Precipitation is the deposition of water to the Earth's surface, in the form of rain, snow, ice or hail.      

All precipitation quantities are expressed in millimetres (mm) of liquid water equivalent for the preceeding time interval (or in inches). One millimetre of rain corresponds to 1 litre per square metre of water on the surface, or approximately 10 millimetres of snow.

We present our best high resolution precipitation forecast in the point meteograms, pictocast, rainSPOT and on the maps.

Other presentations and scales can be supplied on request.

Types

meteoblue forecasts precipitation types in the form of:

rain (liquid),

snow (crystals),

ice (frozen water), ice rain, freezing rain,

dew (condensation on surfaces), for Agro services.

Other precipitation types, such as hail (solid ice) can be calculated for special services.

Convective and stratiform precipitation

Precipitation falls in 3 forms:

Convective precipitation falls as showers with rapidly changing intensity, and over a certain area for a relatively short time, as convective clouds have limited horizontal extent.

Orographic precipitation falls when masses of air pushed by wind are forced up the side of elevated land formations, such as large mountains.

Stratiform precipitation caused by frontal systems (mainly of cold air) that usually bring rain distributed in a uniform way over a larger area.

meteoblue shows precipitation quantities as a total.

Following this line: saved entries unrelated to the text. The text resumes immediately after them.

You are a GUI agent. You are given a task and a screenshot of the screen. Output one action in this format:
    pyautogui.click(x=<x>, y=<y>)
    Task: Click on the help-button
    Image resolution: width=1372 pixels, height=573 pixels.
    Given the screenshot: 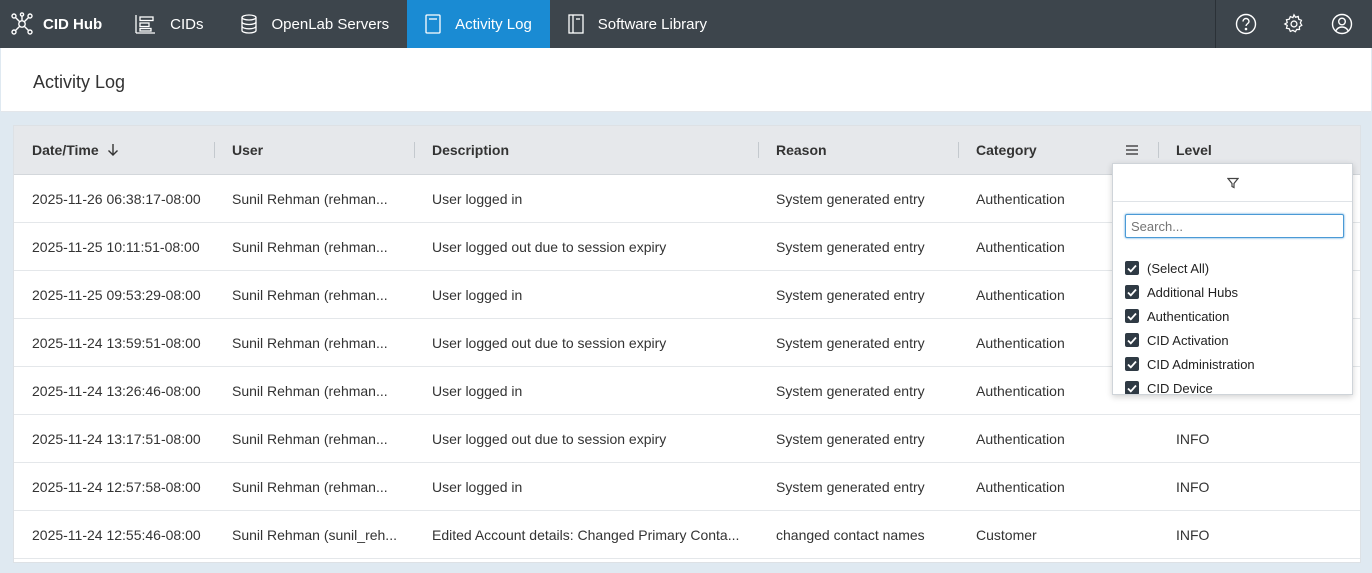 What is the action you would take?
    pyautogui.click(x=1246, y=24)
    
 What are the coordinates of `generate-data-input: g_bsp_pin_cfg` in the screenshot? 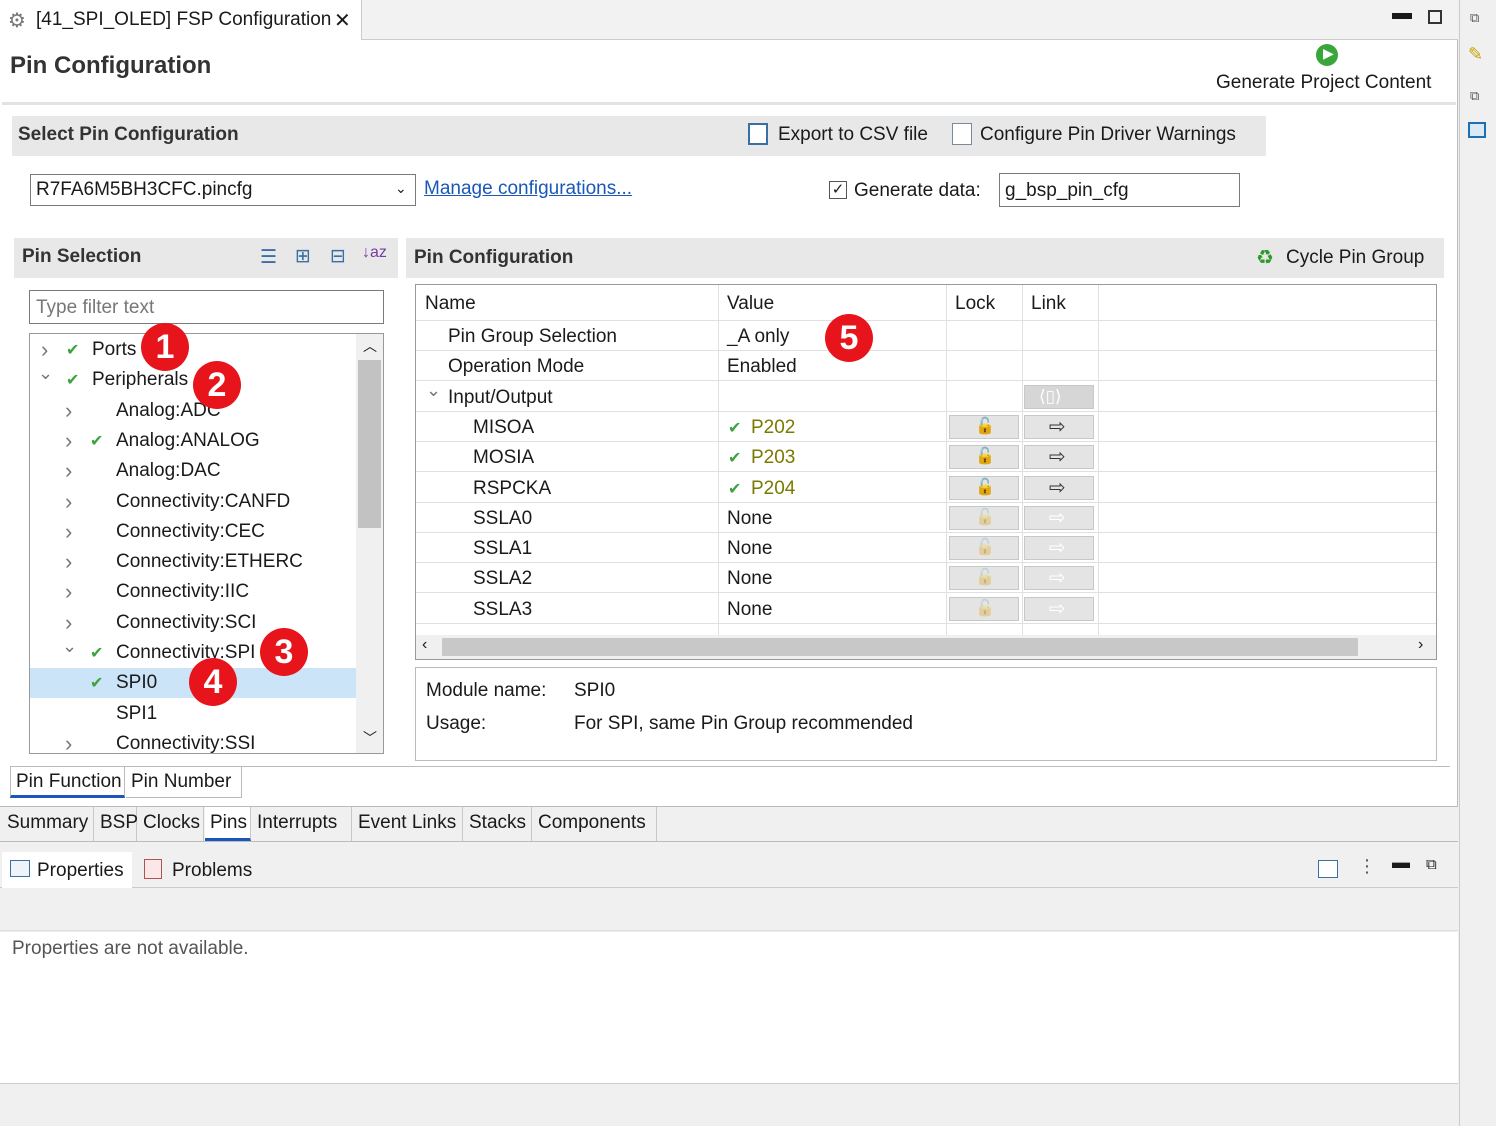 It's located at (1120, 190).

In the meteograms, precipitation is divided into convective (includes both convective and orographic) in light blue (showers) and total (by adding stratiform precipitation) in dark blue. Convective precipitation is likely to be more erratic, and unevenly distributed than stratiform precipitation, so actual quantities, spatial distribution and probabilities are likely to vary much more compared to average display values than for stratiform precipitation.

Snowfall is shown with "***" and freezing rain as "!". Hail is only displayed for special services. If precipitation falls as snow, the height of the snow cover can be indicated separately - otherwise, multiply the quantity of water by the factor 10 to obtain fresh snow cover.